A key parameter for this tool is the spatial relationship to be evaluated—depending on the situation, you may want to know whether features intersect, contain, touch, or lie within a certain distance of other features? Here, containment might seem to be the right relationship: you want to find campground buffers that contain Nassella tussock. However, this choice would be too restrictive. Imagine a patch of Nassella tussock lying partly inside and partly outside a buffer. This patch is relevant to your analysis, but the buffer does not contain it—it only intersects it. On the other hand, if a patch lies entirely inside a buffer, the buffer both contains and intersects it. Therefore, you should use the intersect relationship.
For illustrations of how spatial relationships are defined with respect to different feature types (points, lines, and polygons), see Select By Location: graphic examples.
- Close the help topic.
- Click the Input Feature Layer drop-down list and click Campground_Buffers.
- Confirm that the Relationship is set to Intersect.
- Click the Selecting Features drop-down list and click Nassella Tussock Range.
The features in the input feature layer are the ones that will be selected. This is the correct setting: you want to know which campgrounds are affected, not which patches of Nassella tussock are affected. There is no output feature class parameter because Select Layer By Location does not create a new dataset—it makes a selection on the input feature layer.

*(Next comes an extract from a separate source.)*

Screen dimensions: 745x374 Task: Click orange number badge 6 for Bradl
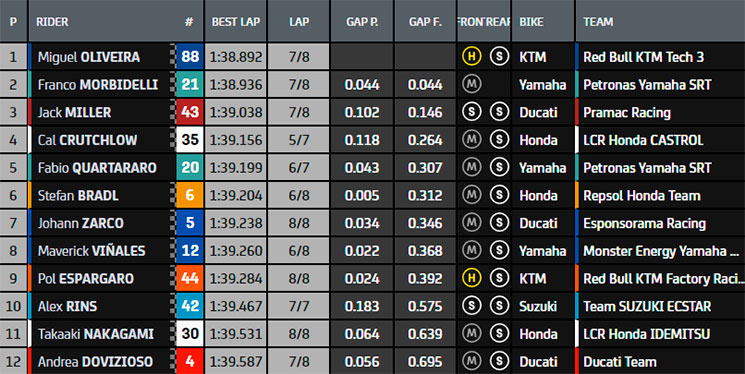point(190,195)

- At the bottom of the Geoprocessing pane, click Run.
Four buffers are selected on the map. The number is confirmed by the message in the lower right corner of the map view.
It may not surprise you that two of the selected buffers lie in areas where Nassella tussock is prevalent. But what about the other two? Do the four selected buffers have a geographic relationship that sets them apart from the others?
- In the Contents pane, turn on the Roads layer and expand it.
The four selected buffers are linked by principal highways. This suggests that the road network facilitates the spread of Nassella tussock. On the other hand, many unselected buffers are also linked by highways. It would be interesting to know which campgrounds are visited most often and whether vacationers typically visit multiple campgrounds, but these questions are beyond the scope of this tutorial.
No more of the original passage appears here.